- _WHAT IS EXPECTED_: Every entry should be returned exactly. Omit none of them.

------

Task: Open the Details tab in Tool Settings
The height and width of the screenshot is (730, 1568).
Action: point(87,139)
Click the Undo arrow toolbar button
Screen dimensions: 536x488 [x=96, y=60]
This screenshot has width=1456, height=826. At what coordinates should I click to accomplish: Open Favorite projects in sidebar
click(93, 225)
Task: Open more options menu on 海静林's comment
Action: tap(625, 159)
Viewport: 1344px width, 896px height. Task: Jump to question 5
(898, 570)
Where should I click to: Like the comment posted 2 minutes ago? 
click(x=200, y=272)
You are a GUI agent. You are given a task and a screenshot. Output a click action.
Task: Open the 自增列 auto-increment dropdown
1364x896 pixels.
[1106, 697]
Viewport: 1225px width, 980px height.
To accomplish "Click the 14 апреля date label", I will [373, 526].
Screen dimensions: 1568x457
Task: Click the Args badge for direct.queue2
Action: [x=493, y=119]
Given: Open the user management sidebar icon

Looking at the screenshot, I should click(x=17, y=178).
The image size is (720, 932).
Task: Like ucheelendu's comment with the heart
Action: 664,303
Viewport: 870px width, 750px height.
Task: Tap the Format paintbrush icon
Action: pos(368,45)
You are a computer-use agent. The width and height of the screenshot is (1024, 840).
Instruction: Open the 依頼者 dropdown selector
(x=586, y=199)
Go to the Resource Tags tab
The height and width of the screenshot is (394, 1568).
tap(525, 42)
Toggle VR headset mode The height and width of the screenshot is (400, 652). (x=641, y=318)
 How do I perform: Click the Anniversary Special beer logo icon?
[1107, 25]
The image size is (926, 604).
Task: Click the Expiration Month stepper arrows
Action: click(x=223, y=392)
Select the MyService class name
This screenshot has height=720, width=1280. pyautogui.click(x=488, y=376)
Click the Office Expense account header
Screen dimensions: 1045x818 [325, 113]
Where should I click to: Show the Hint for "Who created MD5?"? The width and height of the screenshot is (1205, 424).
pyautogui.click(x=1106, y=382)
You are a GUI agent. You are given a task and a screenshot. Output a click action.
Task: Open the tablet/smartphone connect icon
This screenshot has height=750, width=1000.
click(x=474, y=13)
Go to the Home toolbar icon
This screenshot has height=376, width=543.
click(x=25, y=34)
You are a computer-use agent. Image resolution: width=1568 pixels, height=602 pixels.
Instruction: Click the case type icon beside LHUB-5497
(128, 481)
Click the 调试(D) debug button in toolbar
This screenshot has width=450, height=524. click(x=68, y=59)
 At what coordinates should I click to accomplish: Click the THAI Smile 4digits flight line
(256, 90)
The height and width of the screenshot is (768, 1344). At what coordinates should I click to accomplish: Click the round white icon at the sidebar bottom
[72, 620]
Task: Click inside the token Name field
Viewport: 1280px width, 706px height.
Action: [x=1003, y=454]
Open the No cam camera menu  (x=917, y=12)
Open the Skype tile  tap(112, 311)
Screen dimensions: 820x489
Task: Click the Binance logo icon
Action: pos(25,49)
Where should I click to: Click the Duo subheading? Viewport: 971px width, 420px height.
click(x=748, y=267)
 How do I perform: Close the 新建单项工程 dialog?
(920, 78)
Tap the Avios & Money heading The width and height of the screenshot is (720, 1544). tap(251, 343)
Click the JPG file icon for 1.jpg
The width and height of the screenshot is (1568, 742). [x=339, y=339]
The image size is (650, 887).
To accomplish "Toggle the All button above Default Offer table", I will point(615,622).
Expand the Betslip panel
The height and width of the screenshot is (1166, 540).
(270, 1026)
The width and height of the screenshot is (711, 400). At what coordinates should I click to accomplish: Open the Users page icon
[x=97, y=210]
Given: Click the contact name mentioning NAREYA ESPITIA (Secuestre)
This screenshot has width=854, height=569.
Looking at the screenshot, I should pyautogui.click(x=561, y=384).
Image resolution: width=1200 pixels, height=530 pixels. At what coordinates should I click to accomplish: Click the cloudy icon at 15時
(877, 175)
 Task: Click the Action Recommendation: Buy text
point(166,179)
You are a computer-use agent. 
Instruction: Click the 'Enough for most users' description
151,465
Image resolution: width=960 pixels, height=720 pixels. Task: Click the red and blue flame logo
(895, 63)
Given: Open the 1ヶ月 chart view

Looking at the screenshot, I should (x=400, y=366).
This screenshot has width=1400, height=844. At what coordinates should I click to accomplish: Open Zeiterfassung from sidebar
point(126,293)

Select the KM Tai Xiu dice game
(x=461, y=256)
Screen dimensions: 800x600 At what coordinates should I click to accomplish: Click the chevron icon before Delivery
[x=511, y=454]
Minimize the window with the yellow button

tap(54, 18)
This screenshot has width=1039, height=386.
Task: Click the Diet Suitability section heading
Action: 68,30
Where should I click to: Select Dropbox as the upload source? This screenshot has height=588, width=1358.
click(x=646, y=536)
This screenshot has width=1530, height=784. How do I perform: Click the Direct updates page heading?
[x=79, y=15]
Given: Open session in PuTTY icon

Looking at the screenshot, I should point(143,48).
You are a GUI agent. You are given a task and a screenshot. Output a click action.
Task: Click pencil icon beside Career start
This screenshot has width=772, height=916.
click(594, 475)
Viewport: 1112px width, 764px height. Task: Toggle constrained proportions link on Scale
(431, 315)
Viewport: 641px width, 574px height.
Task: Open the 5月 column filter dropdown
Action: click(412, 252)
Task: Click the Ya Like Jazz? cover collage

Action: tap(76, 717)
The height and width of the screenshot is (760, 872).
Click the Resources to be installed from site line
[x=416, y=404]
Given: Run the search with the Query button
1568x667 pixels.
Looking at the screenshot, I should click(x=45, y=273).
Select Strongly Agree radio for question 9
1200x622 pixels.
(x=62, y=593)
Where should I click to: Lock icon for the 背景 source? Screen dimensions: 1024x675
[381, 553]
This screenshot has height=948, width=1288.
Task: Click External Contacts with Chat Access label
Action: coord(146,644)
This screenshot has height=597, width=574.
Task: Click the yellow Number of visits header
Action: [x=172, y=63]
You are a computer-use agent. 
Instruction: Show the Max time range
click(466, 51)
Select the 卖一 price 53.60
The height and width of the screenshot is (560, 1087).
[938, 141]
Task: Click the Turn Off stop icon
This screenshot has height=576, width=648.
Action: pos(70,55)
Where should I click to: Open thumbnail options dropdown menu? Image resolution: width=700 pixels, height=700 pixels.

------

- _RESPONSE BOX_:
Task: Open the Details tab in Tool Settings
The height and width of the screenshot is (730, 1568).
Action: point(87,139)
Click the Undo arrow toolbar button
Screen dimensions: 536x488 [x=96, y=60]
This screenshot has width=1456, height=826. At what coordinates should I click to accomplish: Open Favorite projects in sidebar
click(93, 225)
Task: Open more options menu on 海静林's comment
Action: tap(625, 159)
Viewport: 1344px width, 896px height. Task: Jump to question 5
(898, 570)
Where should I click to: Like the comment posted 2 minutes ago? 
click(x=200, y=272)
You are a GUI agent. You are given a task and a screenshot. Output a click action.
Task: Open the 自增列 auto-increment dropdown
1364x896 pixels.
[1106, 697]
Viewport: 1225px width, 980px height.
To accomplish "Click the 14 апреля date label", I will [373, 526].
Screen dimensions: 1568x457
Task: Click the Args badge for direct.queue2
Action: [x=493, y=119]
Given: Open the user management sidebar icon

Looking at the screenshot, I should click(x=17, y=178).
The image size is (720, 932).
Task: Like ucheelendu's comment with the heart
Action: 664,303
Viewport: 870px width, 750px height.
Task: Tap the Format paintbrush icon
Action: pos(368,45)
You are a computer-use agent. The width and height of the screenshot is (1024, 840).
Instruction: Open the 依頼者 dropdown selector
(x=586, y=199)
Go to the Resource Tags tab
The height and width of the screenshot is (394, 1568).
tap(525, 42)
Toggle VR headset mode The height and width of the screenshot is (400, 652). (x=641, y=318)
 How do I perform: Click the Anniversary Special beer logo icon?
[1107, 25]
The image size is (926, 604).
Task: Click the Expiration Month stepper arrows
Action: click(x=223, y=392)
Select the MyService class name
This screenshot has height=720, width=1280. pyautogui.click(x=488, y=376)
Click the Office Expense account header
Screen dimensions: 1045x818 [325, 113]
Where should I click to: Show the Hint for "Who created MD5?"? The width and height of the screenshot is (1205, 424).
pyautogui.click(x=1106, y=382)
You are a GUI agent. You are given a task and a screenshot. Output a click action.
Task: Open the tablet/smartphone connect icon
This screenshot has height=750, width=1000.
click(x=474, y=13)
Go to the Home toolbar icon
This screenshot has height=376, width=543.
click(x=25, y=34)
You are a computer-use agent. Image resolution: width=1568 pixels, height=602 pixels.
Instruction: Click the case type icon beside LHUB-5497
(128, 481)
Click the 调试(D) debug button in toolbar
This screenshot has width=450, height=524. click(x=68, y=59)
 At what coordinates should I click to accomplish: Click the THAI Smile 4digits flight line
(256, 90)
The height and width of the screenshot is (768, 1344). At what coordinates should I click to accomplish: Click the round white icon at the sidebar bottom
[72, 620]
Task: Click inside the token Name field
Viewport: 1280px width, 706px height.
Action: [x=1003, y=454]
Open the No cam camera menu  (x=917, y=12)
Open the Skype tile  tap(112, 311)
Screen dimensions: 820x489
Task: Click the Binance logo icon
Action: pos(25,49)
Where should I click to: Click the Duo subheading? Viewport: 971px width, 420px height.
click(x=748, y=267)
 How do I perform: Close the 新建单项工程 dialog?
(920, 78)
Tap the Avios & Money heading The width and height of the screenshot is (720, 1544). tap(251, 343)
Click the JPG file icon for 1.jpg
The width and height of the screenshot is (1568, 742). [x=339, y=339]
The image size is (650, 887).
To accomplish "Toggle the All button above Default Offer table", I will point(615,622).
Expand the Betslip panel
The height and width of the screenshot is (1166, 540).
(270, 1026)
The width and height of the screenshot is (711, 400). At what coordinates should I click to accomplish: Open the Users page icon
[x=97, y=210]
Given: Click the contact name mentioning NAREYA ESPITIA (Secuestre)
This screenshot has width=854, height=569.
Looking at the screenshot, I should pyautogui.click(x=561, y=384).
Image resolution: width=1200 pixels, height=530 pixels. At what coordinates should I click to accomplish: Click the cloudy icon at 15時
(877, 175)
 Task: Click the Action Recommendation: Buy text
point(166,179)
You are a computer-use agent. 
Instruction: Click the 'Enough for most users' description
151,465
Image resolution: width=960 pixels, height=720 pixels. Task: Click the red and blue flame logo
(895, 63)
Given: Open the 1ヶ月 chart view

Looking at the screenshot, I should (x=400, y=366).
This screenshot has width=1400, height=844. At what coordinates should I click to accomplish: Open Zeiterfassung from sidebar
point(126,293)

Select the KM Tai Xiu dice game
(x=461, y=256)
Screen dimensions: 800x600 At what coordinates should I click to accomplish: Click the chevron icon before Delivery
[x=511, y=454]
Minimize the window with the yellow button

tap(54, 18)
This screenshot has width=1039, height=386.
Task: Click the Diet Suitability section heading
Action: 68,30
Where should I click to: Select Dropbox as the upload source? This screenshot has height=588, width=1358.
click(x=646, y=536)
This screenshot has width=1530, height=784. How do I perform: Click the Direct updates page heading?
[x=79, y=15]
Given: Open session in PuTTY icon

Looking at the screenshot, I should point(143,48).
You are a GUI agent. You are given a task and a screenshot. Output a click action.
Task: Click pencil icon beside Career start
This screenshot has width=772, height=916.
click(594, 475)
Viewport: 1112px width, 764px height. Task: Toggle constrained proportions link on Scale
(431, 315)
Viewport: 641px width, 574px height.
Task: Open the 5月 column filter dropdown
Action: click(412, 252)
Task: Click the Ya Like Jazz? cover collage

Action: tap(76, 717)
The height and width of the screenshot is (760, 872).
Click the Resources to be installed from site line
[x=416, y=404]
Given: Run the search with the Query button
1568x667 pixels.
Looking at the screenshot, I should click(x=45, y=273).
Select Strongly Agree radio for question 9
1200x622 pixels.
(x=62, y=593)
Where should I click to: Lock icon for the 背景 source? Screen dimensions: 1024x675
[381, 553]
This screenshot has height=948, width=1288.
Task: Click External Contacts with Chat Access label
Action: coord(146,644)
This screenshot has height=597, width=574.
Task: Click the yellow Number of visits header
Action: [x=172, y=63]
You are a computer-use agent. 
Instruction: Show the Max time range
click(466, 51)
Select the 卖一 price 53.60
The height and width of the screenshot is (560, 1087).
[938, 141]
Task: Click the Turn Off stop icon
This screenshot has height=576, width=648.
Action: pos(70,55)
Where should I click to: Open thumbnail options dropdown menu? Image resolution: width=700 pixels, height=700 pixels.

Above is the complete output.